Extracted information ▸
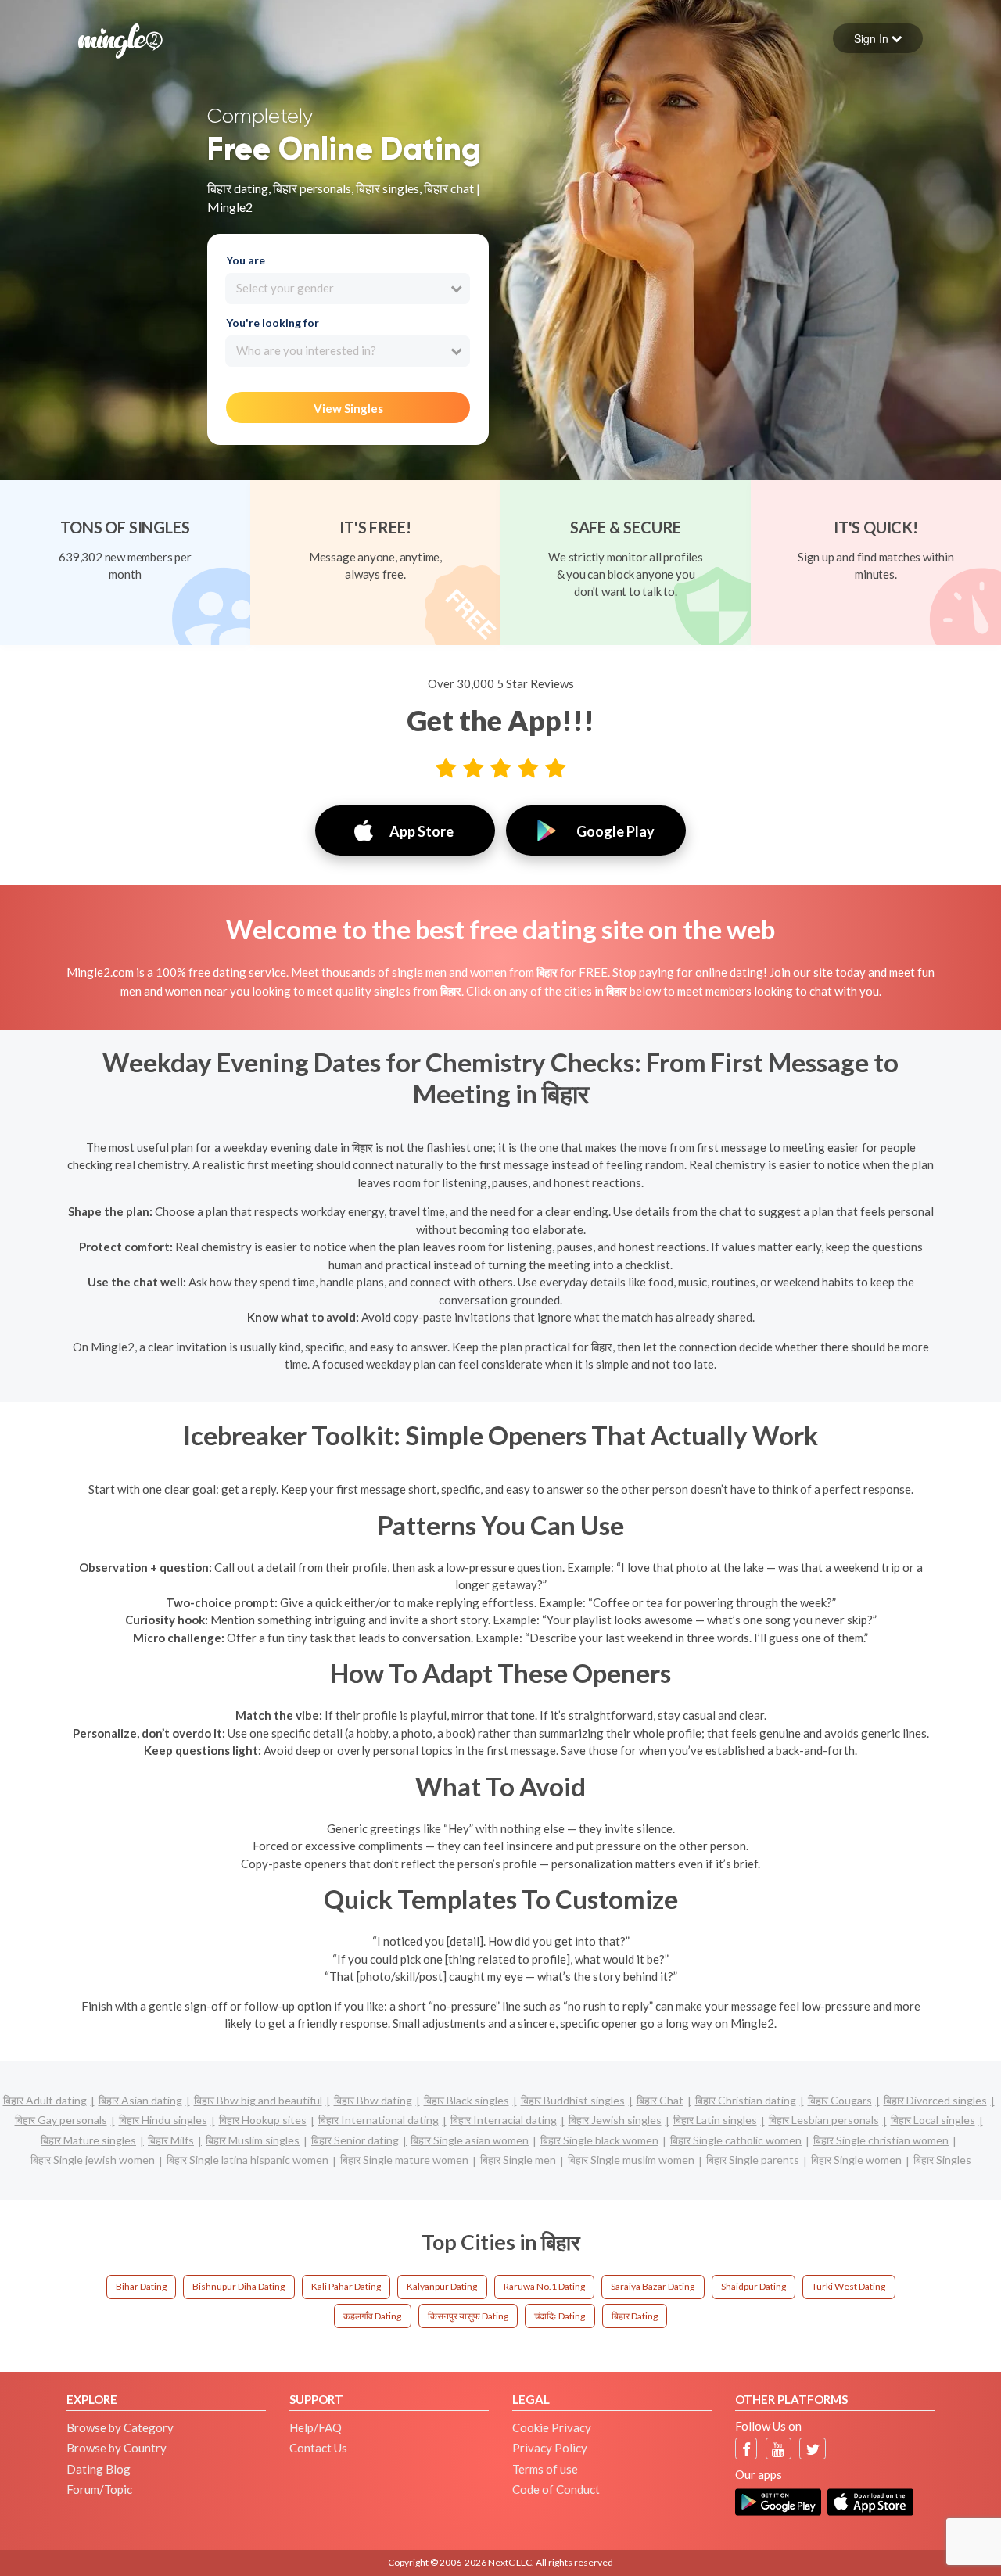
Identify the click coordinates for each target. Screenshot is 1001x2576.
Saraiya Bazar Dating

---

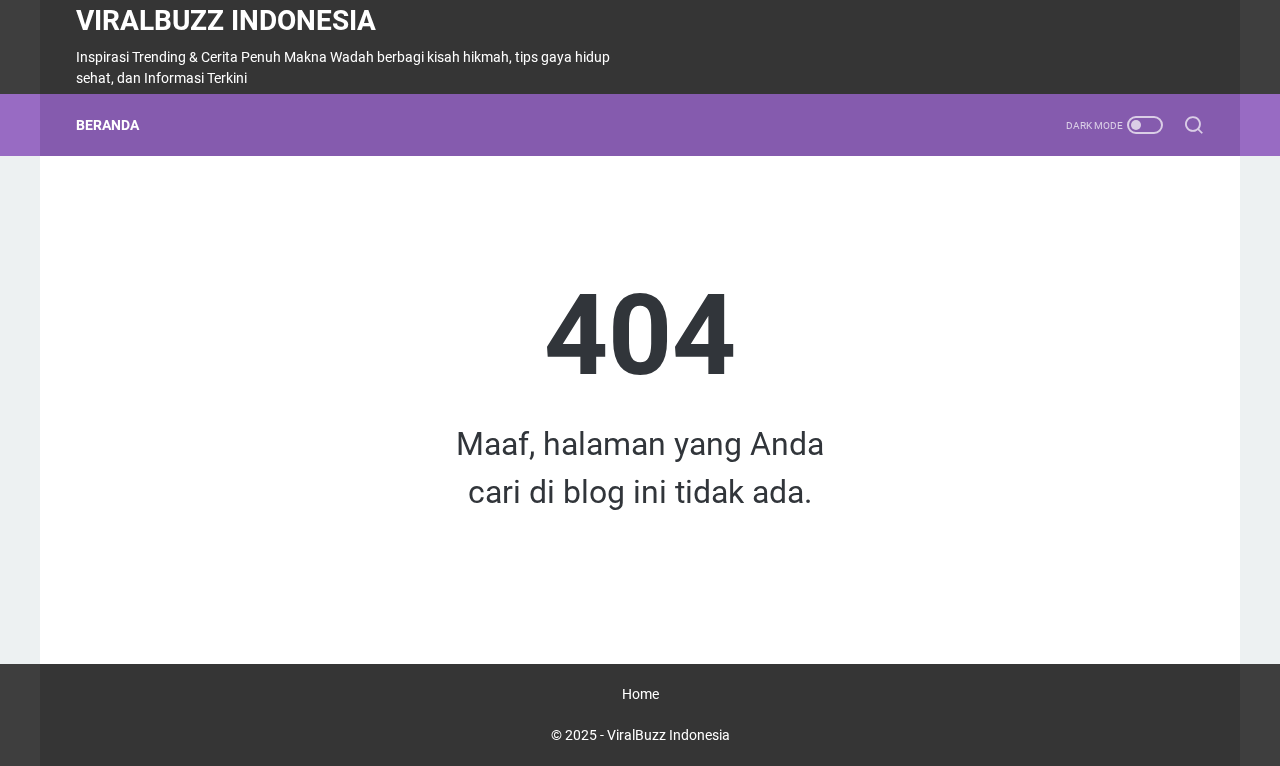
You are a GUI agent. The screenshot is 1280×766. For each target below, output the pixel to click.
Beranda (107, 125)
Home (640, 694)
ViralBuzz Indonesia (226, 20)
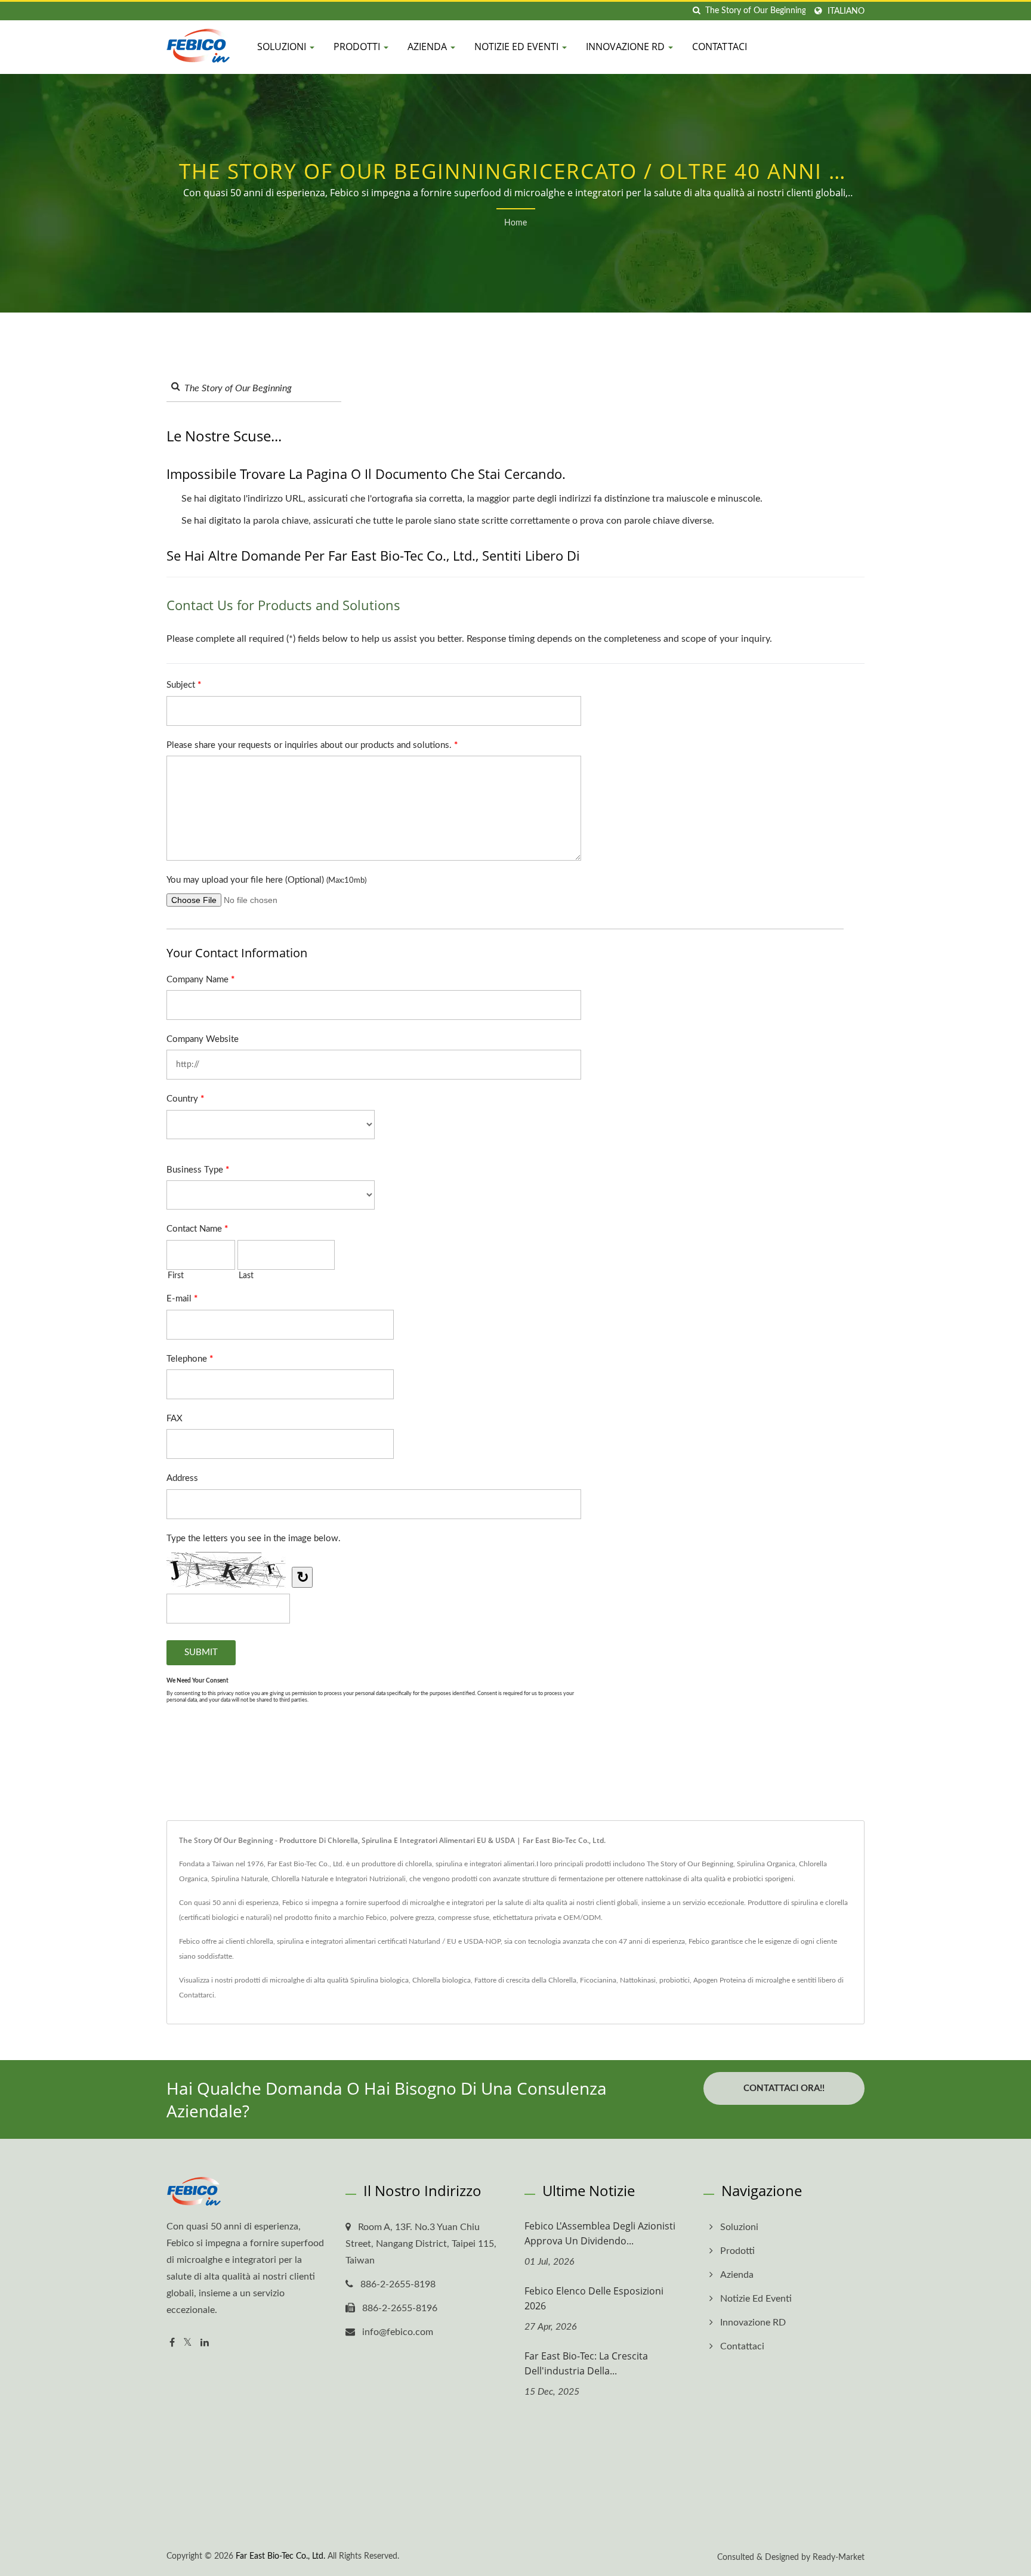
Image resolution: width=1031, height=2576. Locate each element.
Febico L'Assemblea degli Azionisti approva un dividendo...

Problem ▸ Copy exactly the lines of the entries above from the one containing "You are a GUI" through the one containing "Febico L'Assemblea degli". Both end lines count; pictures do not.

Expected answer ▸
You are a GUI agent. The screenshot is 1280×766. For each target below, output the pixel to click.
Beranda (107, 125)
Home (640, 694)
ViralBuzz Indonesia (226, 20)
Image resolution: width=1031, height=2576. Locate each element.
Febico L'Assemblea degli Azionisti approva un dividendo...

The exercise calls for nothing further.